On September 24, 2018, the Registrant entered into a Stockholders’ Agreement, which will govern certain rights and obligations of the principal stockholders. Pursuant to the Stockholders’ Agreement, until the earlier of (i) the Registrant’s 2020 annual general meeting of stockholders (the “2020 annual meeting”) and (ii) with respect to the applicable legacy stockholder, the date on which the applicable legacy stockholder ceases to beneficially own at least 5% of the Common Stock, each legacy stockholder shall have the right to designate one director to the Registrant’s board of directors and to fill any vacancy on the board of directors due to the death, disability, resignation or removal of any director designated by such legacy stockholder; provided, however, that at all times, at least one such director shall be an “independent director” who meets the independence standards of any national securities exchange on which the Common Stock is or will be listed and Rule 10A-3 of the Exchange Act. If a legacy stockholder’s designation rights terminate as a result of no longer beneficially owning at least 5% of the Common Stock, the applicable director shall be entitled to continue serving on the board of director until the end of such director’s term.

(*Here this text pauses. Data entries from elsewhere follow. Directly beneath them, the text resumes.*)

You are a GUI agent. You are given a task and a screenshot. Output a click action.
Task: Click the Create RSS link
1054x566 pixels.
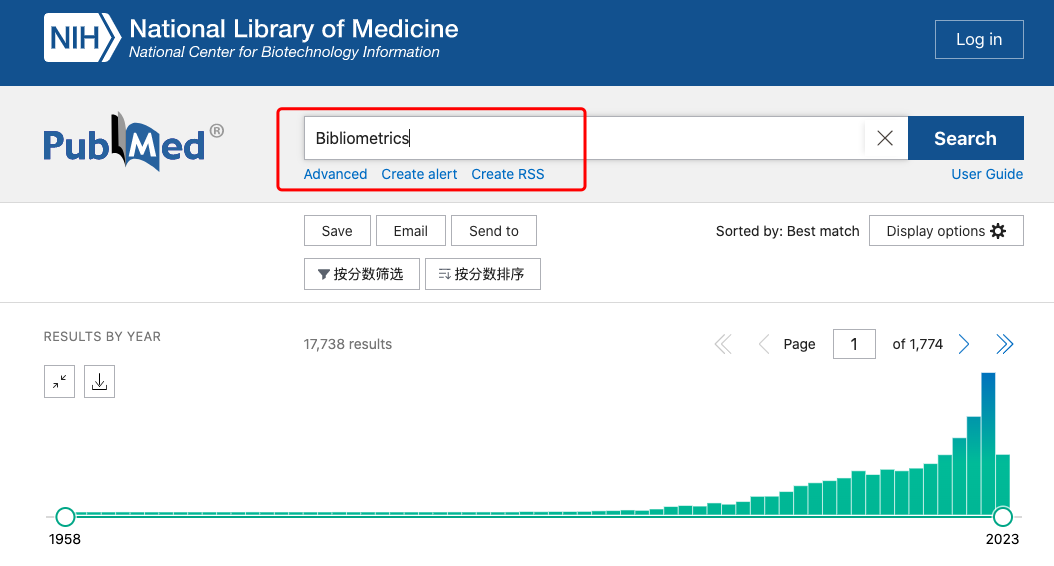(x=508, y=174)
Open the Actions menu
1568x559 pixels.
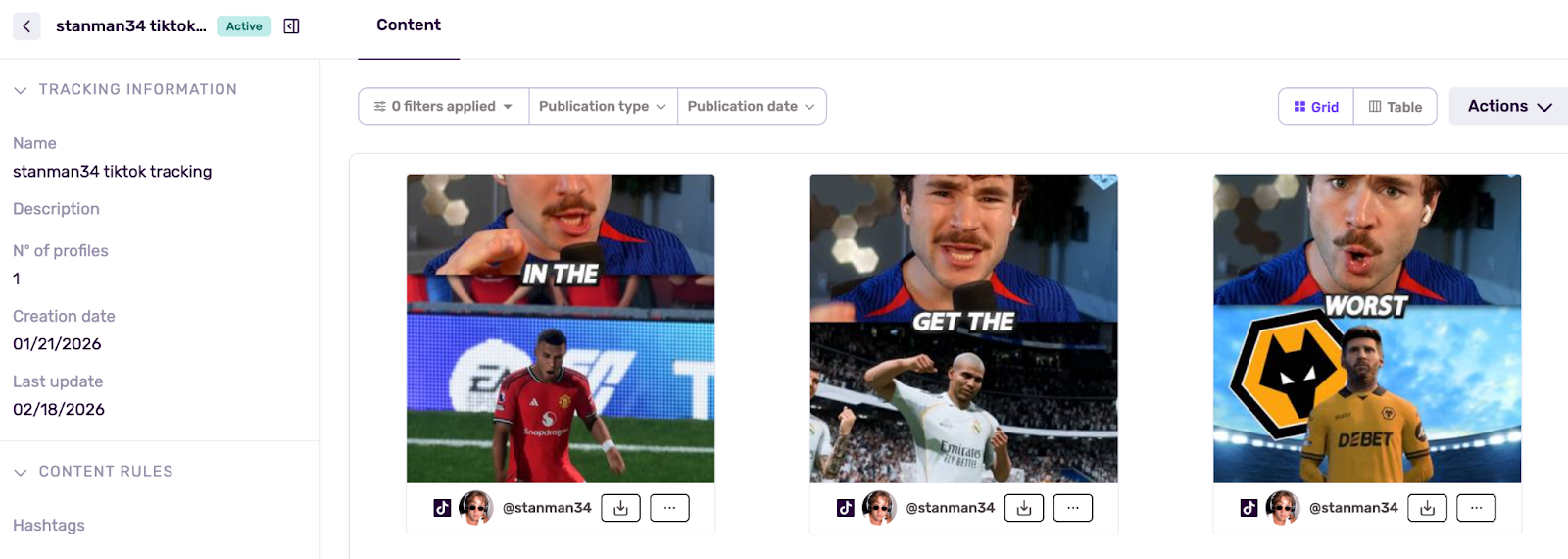click(1509, 106)
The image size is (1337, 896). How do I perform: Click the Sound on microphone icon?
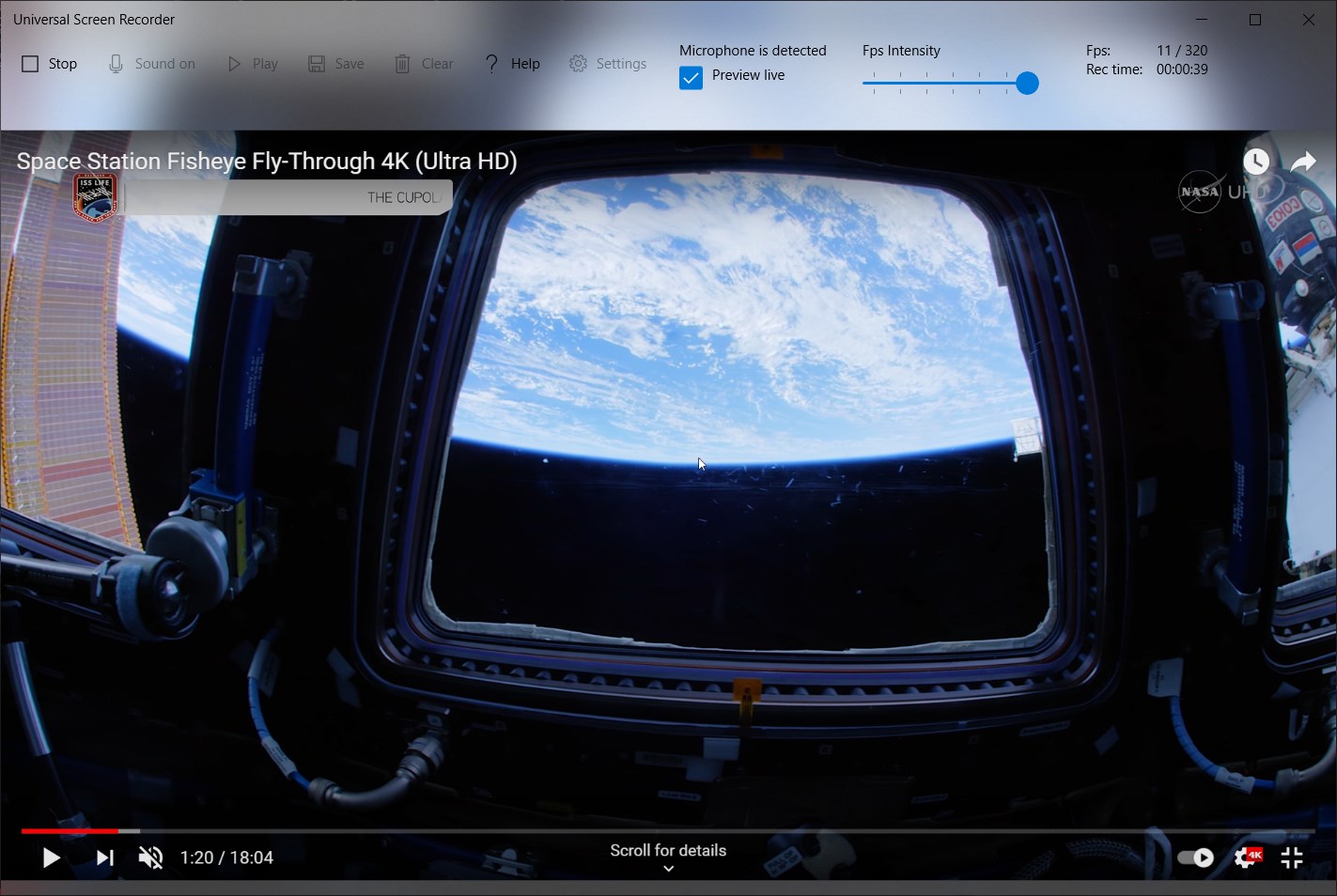[x=115, y=63]
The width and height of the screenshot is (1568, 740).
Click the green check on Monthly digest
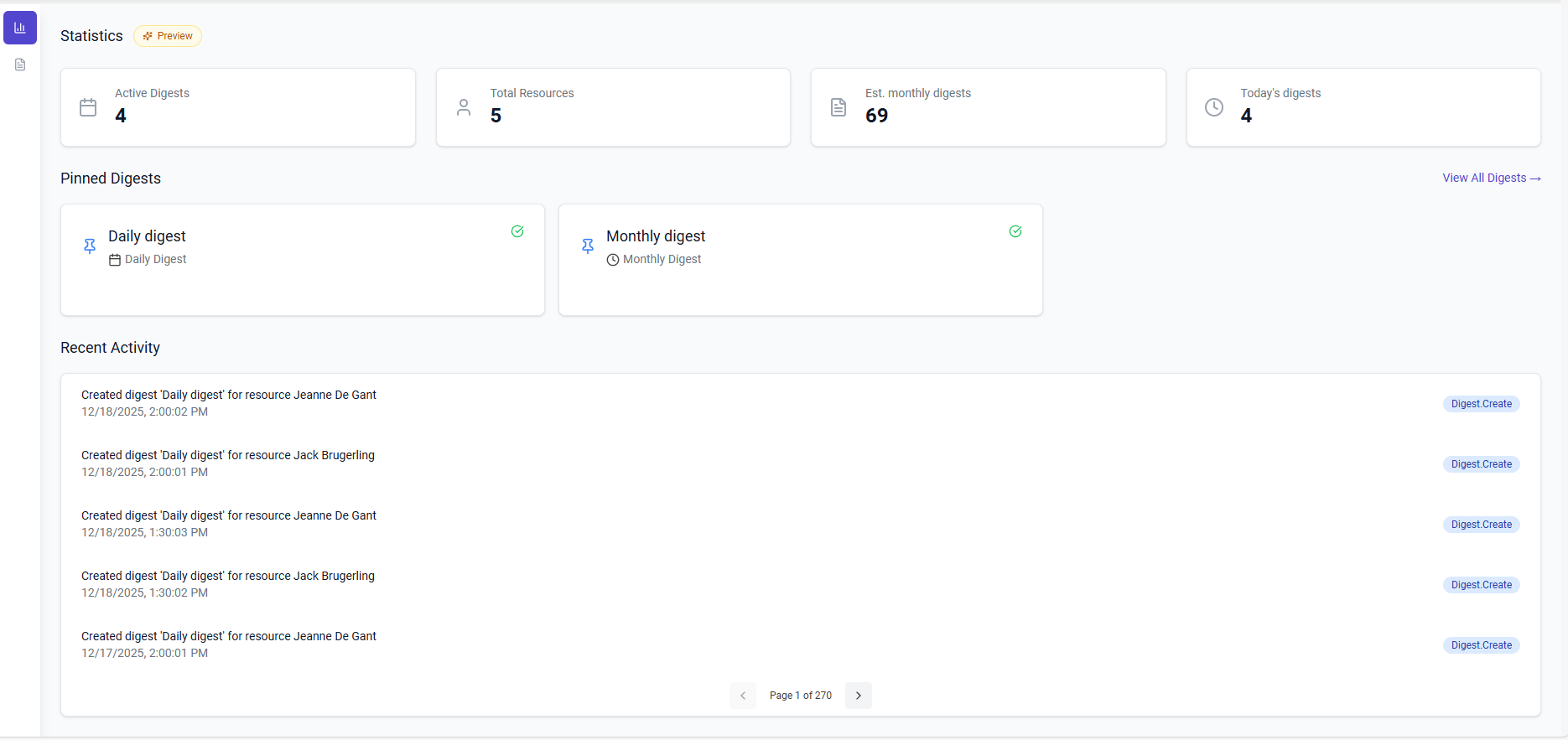(1015, 231)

The Stockholders’ Agreement also provides that until the earlier of (i) the 2020 annual meeting and (ii) the date on which Roan Holdings, LLC ceases to beneficially own at least 5% of the outstanding shares of Common Stock, Roan Holdings, LLC shall have the right to designate one independent director to the board or directors (subject to the consent of the legacy stockholders) and to fill any vacancy on the board of directors due to the death, disability, resignation or removal of any such director.

In addition, the Stockholders’ Agreement provides that until the earlier of (i) the 2020 annual meeting and (ii) the date on which Roan Holdings, LLC ceases to beneficially own at least 5% of the outstanding shares of Common Stock, Roan Holdings, LLC shall have the right to designate to the board of directors a number of directors equal to: (i) if Roan Holdings, LLC beneficially owns at least 30% of the outstanding shares of Common Stock, four directors; (ii) if Roan Holdings, LLC beneficially owns at least 15% but less than 30% of the outstanding shares of Common Stock, three directors; and (iii) if Roan Holdings, LLC beneficially owns at least 5% but less than 15% of the outstanding shares of Common Stock, two directors, and, in each case, to fill any vacancy on the board of


directors due to the death, disability, resignation or removal of any director; provided, however, that at all times, at least one such director shall be an independent director. If Roan Holdings, LLC’s designation rights terminate as a result of no longer beneficially owning at least 5% of the Registrant’s outstanding shares of Common Stock, the directors appointed by Roan Holdings, LLC shall be entitled to continue serving on the board of directors until the end of such directors’ terms.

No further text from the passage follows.